▶ **TEXT EXTRACT**
┌──

Another good catch. I remember consciously making a last pass to get them
all consistent, and I wanted them consistent with the spec, and I see now
I messed up.
XPath 1.0 [2] has zero instances of "nodeset", two of "node set" and about
six dozen of "node-set". The only appearances of "node set" without the
hyphen are in a heading and its ToC entry. The stuff under that heading
consistently uses node-set. It seems that's the XPath 1.0 term for sure.
When I made my consistency pass, I must have been looking too recently
in libxml2 C source, rather than the spec.
On 03/26/19 23:52, Tom Lane wrote:
> That seemed a bit jargon-y to me too. If that's standard terminology
> in the XML world, maybe it's fine; but I'd have stuck with "node set".

└──

▶ **PROVIDED MATERIAL**
┌──

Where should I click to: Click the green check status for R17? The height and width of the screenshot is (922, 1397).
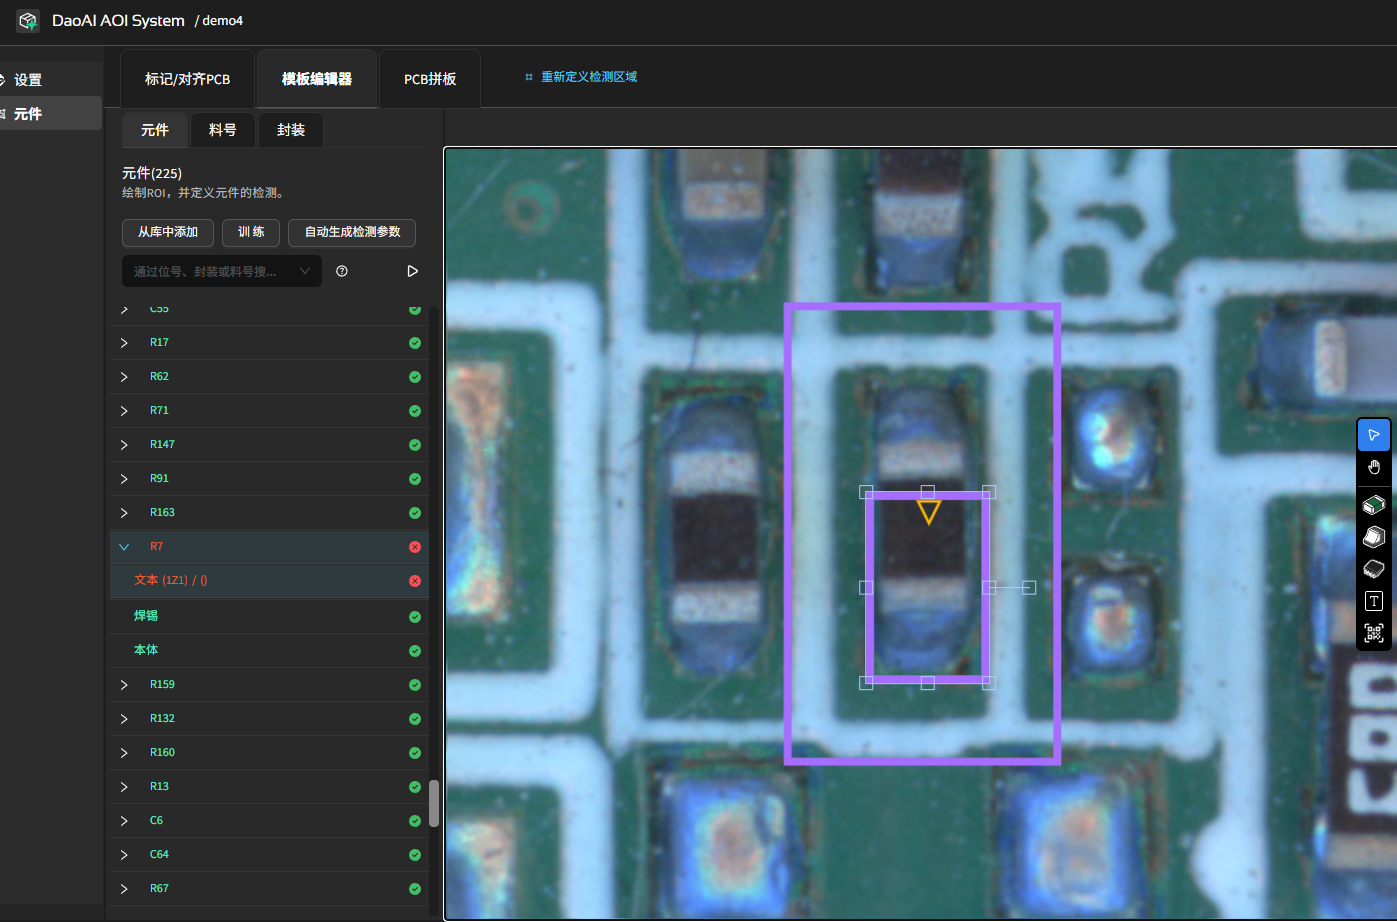pos(415,343)
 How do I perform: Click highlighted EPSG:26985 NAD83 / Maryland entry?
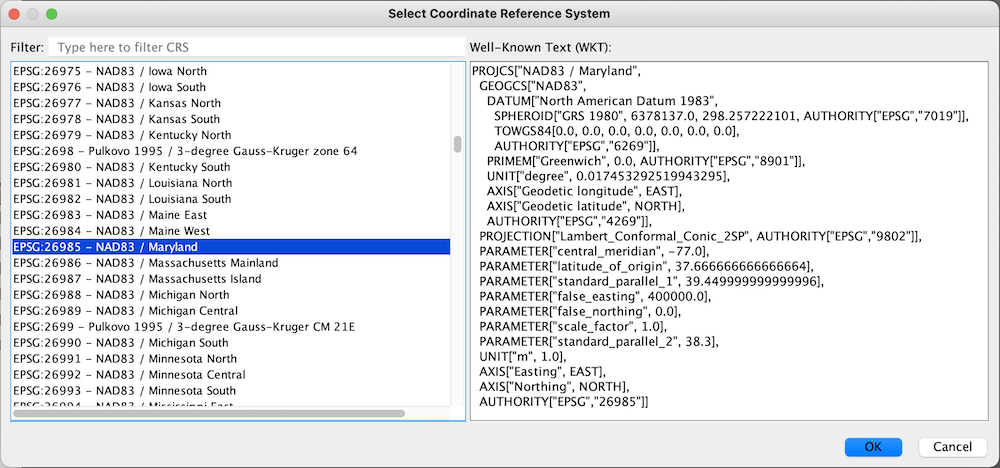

└──

▶ **PROBLEMS TO WORK ON**
A) In the XPath terminology text, set down the passage from "Another good catch." to "term for sure.".
B) List every spelling of the XPath term that the XPath terminology text compares.

▶ **SET OF ANSWERS**
A)
Another good catch. I remember consciously making a last pass to get them
all consistent, and I wanted them consistent with the spec, and I see now
I messed up.
XPath 1.0 [2] has zero instances of "nodeset", two of "node set" and about
six dozen of "node-set". The only appearances of "node set" without the
hyphen are in a heading and its ToC entry. The stuff under that heading
consistently uses node-set. It seems that's the XPath 1.0 term for sure.

B)
nodeset
node set
node-set